Звук его голоса вызвал волну холода в моем теле. Я почувствовала, что он меня... ненавидит!
– В чем дело, Антон?
– Ты знаешь лучше меня. – Антон вышел из-за стола и направился в прихожую.
– Объясни, в конце концов, что происходит?
Раздалось громкое хлопанье двери, и в квартире воцарилась гнетущая тишина. Я почувствовала себя самой несчастной на свете, заурядной, примитивной дурочкой, с выпирающим огромным животом, тупо уставившейся на захлопнутую перед самым носом дверь. В этот момент произошло то, что происходит в таких случаях со всеми женщинами. Я разрыдалась.
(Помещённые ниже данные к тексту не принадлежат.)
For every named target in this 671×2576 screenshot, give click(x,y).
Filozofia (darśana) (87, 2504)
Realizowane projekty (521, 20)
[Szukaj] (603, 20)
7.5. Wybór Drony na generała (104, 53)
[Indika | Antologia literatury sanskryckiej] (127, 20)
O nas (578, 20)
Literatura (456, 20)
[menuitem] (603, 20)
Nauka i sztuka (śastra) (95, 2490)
Очнулась от толчков в животе. Малыш напоминал о своем существовании и требовал, чтобы я взяла себя в руки. Моя жизнь принадлежит теперь не только мне, надо подумать и о нем. Он, мой будущий сыночек, ни в чем не виновен и одним своим существованием заслужил право быть счастливым. А раз так, то мне плевать на любые грязные обвинения Антона. У меня есть сын, а это значит, что есть смысл жить и надеяться. Предупреждаю всех, а в первую очередь всяких там Антонов, Олегов и даже любимого папочку! Не дождетесь! Я буду счастлива, потому что я так хочу! И вы, естественно, поможете мне в этом. Так-то!
ОЛЕГ. Китайский божок
В телефоне звучал сердитый, разгневанный голос дяди Жени. Впервые видел, точнее говоря, слышал его в таком состоянии.
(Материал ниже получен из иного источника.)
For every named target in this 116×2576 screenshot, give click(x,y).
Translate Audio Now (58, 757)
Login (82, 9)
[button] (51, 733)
– Антон или сошел с ума, или окончательно зазнался. Приезжай, надо срочно поговорить.
Меньше всего люблю влезать в чужие семейные проблемы. Но ничего не поделаешь, надо ехать.
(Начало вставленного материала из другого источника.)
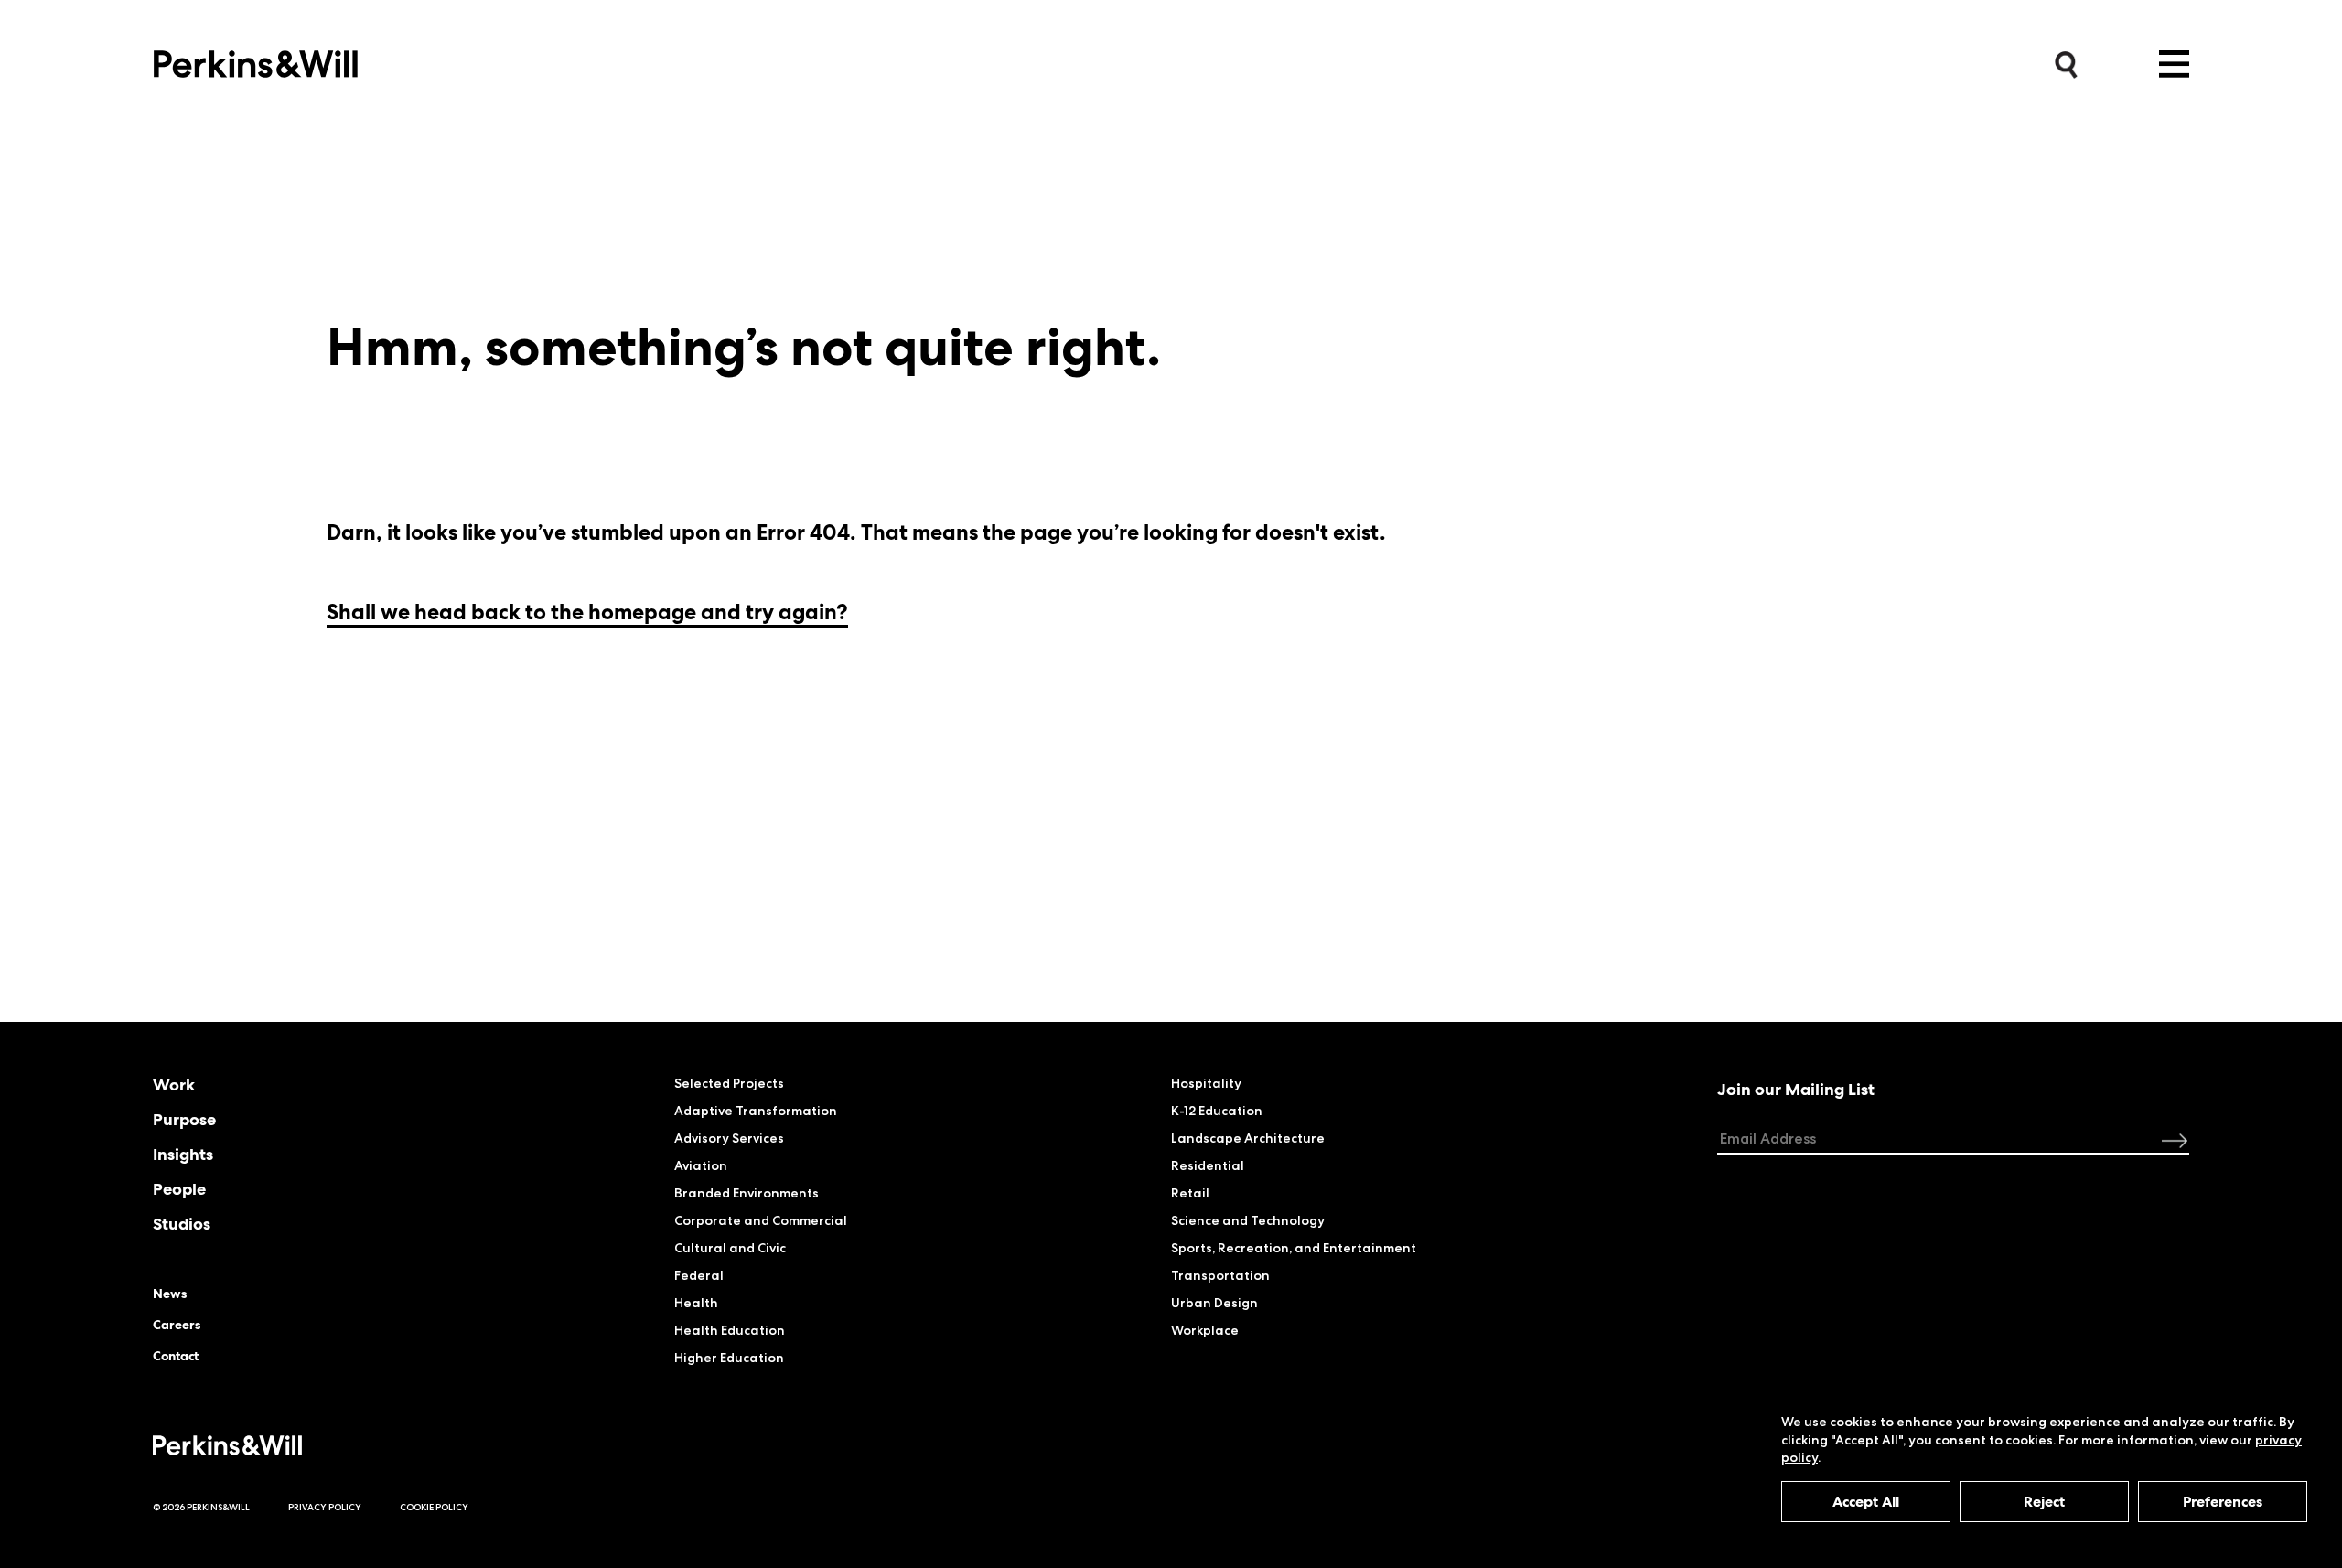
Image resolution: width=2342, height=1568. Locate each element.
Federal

По дороге спросил у своего водителя:
– Скажи, Саша, почему люди разводятся? Ты же был когда-то женат.
– Обычная история, – охотно заговорил водитель. – У меня был бизнес, держал два контейнера на авторынке, торговал запчастями. В общем, был при бабках. Но потом взял кредит в банке, хотел развернуться, но прогорел. Долги оказались неподъемными. Пришлось квартиру продавать. Вот тогда она от меня и ушла. Они не нас любят, а наши деньги.
– А куда ушла-то? – спросил я.
– Она красавица у меня была, вышла замуж за богатого еврея, переехала с мужем в Америку, живет припеваючи. Видел ее недавно, в гости приезжала к родителям. Расфуфыренная!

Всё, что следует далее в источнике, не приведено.